• _TASK STATEMENT_
Please return, with no alterations, the lines below from the very first through the one that contains "2006 (884, 1828)".

• _Data records_

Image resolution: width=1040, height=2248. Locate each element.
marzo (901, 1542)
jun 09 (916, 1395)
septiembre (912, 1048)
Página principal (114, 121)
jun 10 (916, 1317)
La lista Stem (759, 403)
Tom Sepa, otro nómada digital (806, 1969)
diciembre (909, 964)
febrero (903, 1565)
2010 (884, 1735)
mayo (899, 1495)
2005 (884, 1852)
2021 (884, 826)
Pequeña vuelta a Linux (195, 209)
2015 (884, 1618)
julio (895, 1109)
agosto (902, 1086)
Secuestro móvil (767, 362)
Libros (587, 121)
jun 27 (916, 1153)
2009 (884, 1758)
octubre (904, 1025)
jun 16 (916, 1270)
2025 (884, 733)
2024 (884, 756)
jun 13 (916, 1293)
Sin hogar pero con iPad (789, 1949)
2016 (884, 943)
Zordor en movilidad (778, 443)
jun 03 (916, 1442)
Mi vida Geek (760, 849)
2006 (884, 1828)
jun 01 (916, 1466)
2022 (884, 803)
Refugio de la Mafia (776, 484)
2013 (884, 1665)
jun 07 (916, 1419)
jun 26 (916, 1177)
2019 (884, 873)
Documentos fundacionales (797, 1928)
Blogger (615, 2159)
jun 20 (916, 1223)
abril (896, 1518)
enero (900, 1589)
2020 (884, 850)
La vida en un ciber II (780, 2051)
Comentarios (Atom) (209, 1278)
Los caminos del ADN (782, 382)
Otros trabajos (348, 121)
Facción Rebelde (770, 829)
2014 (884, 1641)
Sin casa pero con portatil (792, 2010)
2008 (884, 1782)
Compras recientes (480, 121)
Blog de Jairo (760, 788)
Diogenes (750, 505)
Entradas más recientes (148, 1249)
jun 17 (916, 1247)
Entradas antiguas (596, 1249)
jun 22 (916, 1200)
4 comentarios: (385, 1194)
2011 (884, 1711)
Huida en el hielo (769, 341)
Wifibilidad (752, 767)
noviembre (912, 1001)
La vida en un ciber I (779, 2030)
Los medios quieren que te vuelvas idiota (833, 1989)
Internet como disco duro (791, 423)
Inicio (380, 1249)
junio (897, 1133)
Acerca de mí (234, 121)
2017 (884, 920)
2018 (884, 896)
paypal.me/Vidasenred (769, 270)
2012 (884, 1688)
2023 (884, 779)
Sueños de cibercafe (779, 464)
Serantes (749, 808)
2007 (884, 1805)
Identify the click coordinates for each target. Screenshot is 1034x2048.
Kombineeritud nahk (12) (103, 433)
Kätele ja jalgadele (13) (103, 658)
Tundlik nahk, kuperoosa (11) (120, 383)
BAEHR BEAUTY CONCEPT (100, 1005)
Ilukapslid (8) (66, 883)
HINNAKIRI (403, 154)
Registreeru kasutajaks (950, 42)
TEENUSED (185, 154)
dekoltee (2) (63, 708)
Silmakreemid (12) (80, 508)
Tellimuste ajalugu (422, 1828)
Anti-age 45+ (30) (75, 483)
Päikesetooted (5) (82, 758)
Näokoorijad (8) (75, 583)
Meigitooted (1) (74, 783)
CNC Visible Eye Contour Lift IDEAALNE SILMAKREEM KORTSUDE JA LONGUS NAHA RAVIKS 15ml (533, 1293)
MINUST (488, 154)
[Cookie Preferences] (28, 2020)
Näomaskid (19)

• _SOLUTION TO THIS EXERCISE_
Image resolution: width=1040, height=2248. Locate each element.
marzo (901, 1542)
jun 09 (916, 1395)
septiembre (912, 1048)
Página principal (114, 121)
jun 10 (916, 1317)
La lista Stem (759, 403)
Tom Sepa, otro nómada digital (806, 1969)
diciembre (909, 964)
febrero (903, 1565)
2010 (884, 1735)
mayo (899, 1495)
2005 (884, 1852)
2021 (884, 826)
Pequeña vuelta a Linux (195, 209)
2015 (884, 1618)
julio (895, 1109)
agosto (902, 1086)
Secuestro móvil (767, 362)
Libros (587, 121)
jun 27 (916, 1153)
2009 (884, 1758)
octubre (904, 1025)
jun 16 (916, 1270)
2025 (884, 733)
2024 (884, 756)
jun 13 (916, 1293)
Sin hogar pero con iPad (789, 1949)
2016 (884, 943)
Zordor en movilidad (778, 443)
jun 03 (916, 1442)
Mi vida Geek (760, 849)
2006 (884, 1828)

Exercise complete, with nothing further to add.